Algorithm Specification

  • How to express algorithms:

    • High-level description.

    • Natural language.

    • Graphic representation (e.g., flowcharts).

    • Pseudocode: Language-independent informal description.

    • Formal implementation descriptions (C, C++, Java, etc.).

Algorithm Analysis

  • Criteria for evaluation:

    • Efficiency in storage use.

    • Acceptable running time for the task.

  • Performance Analysis: Estimating time and space complexity.

Time Complexity Example

  • Function: void search(int arr[], int len, int target)

    • Time Complexity: O(n)

    • Space Complexity: Constant space usage (O(1)).

Space Complexity

  • Definition: Total memory needed to complete an algorithm.

  • Formula:

    • S(P) = Fixed Part + Variable Part

    • Fixed Part: Independent of input (code space, constants).

    • Variable Part: Dependent on problem instance (variable space, recursion).

Examples of Space Complexity

  • Algorithm abc(a, b, c): Constant space usage (O(1)).

  • Algorithm Sum(a, n): Linear space complexity (O(n)).

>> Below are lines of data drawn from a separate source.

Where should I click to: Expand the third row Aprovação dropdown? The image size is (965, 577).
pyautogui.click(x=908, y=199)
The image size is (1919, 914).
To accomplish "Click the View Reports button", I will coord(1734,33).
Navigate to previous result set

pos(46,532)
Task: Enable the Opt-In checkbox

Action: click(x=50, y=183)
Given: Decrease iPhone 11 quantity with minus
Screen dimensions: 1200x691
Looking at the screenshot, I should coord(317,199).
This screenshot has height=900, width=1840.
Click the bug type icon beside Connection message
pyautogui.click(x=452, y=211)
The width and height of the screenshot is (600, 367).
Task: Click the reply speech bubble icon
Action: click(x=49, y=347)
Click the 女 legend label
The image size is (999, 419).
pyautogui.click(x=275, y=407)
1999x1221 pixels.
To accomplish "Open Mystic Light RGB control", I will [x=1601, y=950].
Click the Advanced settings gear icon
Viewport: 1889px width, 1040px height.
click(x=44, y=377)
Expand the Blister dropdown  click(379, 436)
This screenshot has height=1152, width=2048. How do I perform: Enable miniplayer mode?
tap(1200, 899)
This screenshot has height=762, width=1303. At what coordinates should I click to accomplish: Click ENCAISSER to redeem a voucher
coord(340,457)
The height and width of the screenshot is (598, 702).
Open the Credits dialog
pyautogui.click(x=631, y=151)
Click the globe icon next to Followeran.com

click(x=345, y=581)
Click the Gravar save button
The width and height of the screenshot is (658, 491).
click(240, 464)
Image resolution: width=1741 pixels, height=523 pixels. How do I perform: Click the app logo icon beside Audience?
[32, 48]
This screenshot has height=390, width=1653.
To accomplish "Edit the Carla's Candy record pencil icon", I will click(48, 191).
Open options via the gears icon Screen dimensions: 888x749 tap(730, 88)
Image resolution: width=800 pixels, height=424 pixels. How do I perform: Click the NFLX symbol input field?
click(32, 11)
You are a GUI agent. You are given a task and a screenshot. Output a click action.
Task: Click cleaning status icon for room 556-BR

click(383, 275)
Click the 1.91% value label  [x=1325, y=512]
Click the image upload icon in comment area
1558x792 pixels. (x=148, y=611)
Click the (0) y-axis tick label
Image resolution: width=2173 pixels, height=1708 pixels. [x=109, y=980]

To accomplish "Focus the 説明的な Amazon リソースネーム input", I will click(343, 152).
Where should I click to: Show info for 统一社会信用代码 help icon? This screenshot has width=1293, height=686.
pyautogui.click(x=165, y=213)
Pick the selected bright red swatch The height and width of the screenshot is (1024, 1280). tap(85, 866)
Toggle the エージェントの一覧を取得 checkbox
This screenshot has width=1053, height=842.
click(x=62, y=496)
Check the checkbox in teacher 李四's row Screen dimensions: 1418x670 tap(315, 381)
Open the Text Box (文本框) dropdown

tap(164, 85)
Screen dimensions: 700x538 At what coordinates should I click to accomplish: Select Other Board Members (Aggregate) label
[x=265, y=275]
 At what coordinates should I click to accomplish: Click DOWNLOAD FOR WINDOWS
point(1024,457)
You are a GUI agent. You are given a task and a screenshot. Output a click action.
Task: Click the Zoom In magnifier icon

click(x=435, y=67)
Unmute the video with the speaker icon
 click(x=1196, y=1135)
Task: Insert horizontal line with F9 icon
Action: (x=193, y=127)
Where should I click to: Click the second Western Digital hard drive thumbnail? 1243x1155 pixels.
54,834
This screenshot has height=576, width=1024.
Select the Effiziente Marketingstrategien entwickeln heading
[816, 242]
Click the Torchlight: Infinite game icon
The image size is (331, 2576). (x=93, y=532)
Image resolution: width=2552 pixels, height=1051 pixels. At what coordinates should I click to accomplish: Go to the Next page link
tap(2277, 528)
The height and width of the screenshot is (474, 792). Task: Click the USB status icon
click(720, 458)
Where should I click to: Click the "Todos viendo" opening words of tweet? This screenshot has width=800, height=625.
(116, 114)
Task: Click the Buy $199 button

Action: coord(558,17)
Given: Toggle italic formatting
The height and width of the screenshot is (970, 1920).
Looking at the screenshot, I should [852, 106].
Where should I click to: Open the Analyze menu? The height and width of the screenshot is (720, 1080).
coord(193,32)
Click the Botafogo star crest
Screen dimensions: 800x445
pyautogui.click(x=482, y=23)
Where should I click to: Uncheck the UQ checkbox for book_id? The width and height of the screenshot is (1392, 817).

  • Algorithm RSum(a, n): Higher space complexity due to recursion (O(n)).

Time Complexity of Common Algorithms

  1. Swapping Algorithm:

    • Time Complexity: O(1) (constant time).

  2. Addition of Two Numbers:

    • Algorithm: sum(A, n)

    • Time Complexity: O(n).

  3. Addition of Square Matrices:

    • Algorithm: add(A, B, n)

    • Time Complexity: O(n²).

  4. Multiplication of Square Matrices:

    • Algorithm: Multiply(A, B, n)

    • Time Complexity: O(n³).

  5. For Loops Variations:

    • Complexity varies with conditions (O(1), O(log n)).

Asymptotic Notations

  • Used to describe running time complexity:

    • O-notation (Big O): Upper bound (worst case).

    • Ω-notation (Big Omega): Lower bound (best case).

    • Θ-notation (Theta): Average bound (best and worst case are equal).

  • Comparative Classes: Ordering of complexity from constant (O(1)) to factorial (O(n!)).

Analyzing Time Efficiency

  • Steps include determining input size, identifying basic operations, and formulating execution counts.

  • Basic Operations: Key operations that predominantly consume time:

    • e.g., Key comparisons in searches and arithmetic operations in calculations.

Example Problem: Element Uniqueness

  • Check for distinct elements:

    for i from 0 to n-2:
        for j from i+1 to n-1:
            if A[i] == A[j]: return false
    return true
  • Complexity: O(n²).

Recursive Algorithm Example: Factorial

  • Algorithm: F(n) computes n! recursively.

  • Running Time Analysis:

    • Recurrence relation reflects additional calls, affecting time complexity.

Towers of Hanoi

  • Recursive method for disk movement:

    TowersOfHanoi(n, source, destination, spare) {
      if (n == 1) print move detail
      else {
        TowersOfHanoi(n-1, source, spare, destination);
        print move detail;
        TowersOfHanoi(n-1, spare, destination, source);
      }
    }
  • Time Complexity: Characterized by exponential growth.

Master Theorem for Recurrence Relations

  • Application for analyzing recursive algorithms under divide and conquer strategies, with established cases for bounds on T(n).

  • General Form: T(n) = aT(n/b) + O(n^k).

    • Different cases assess growth rates depending on constants a, b, and k.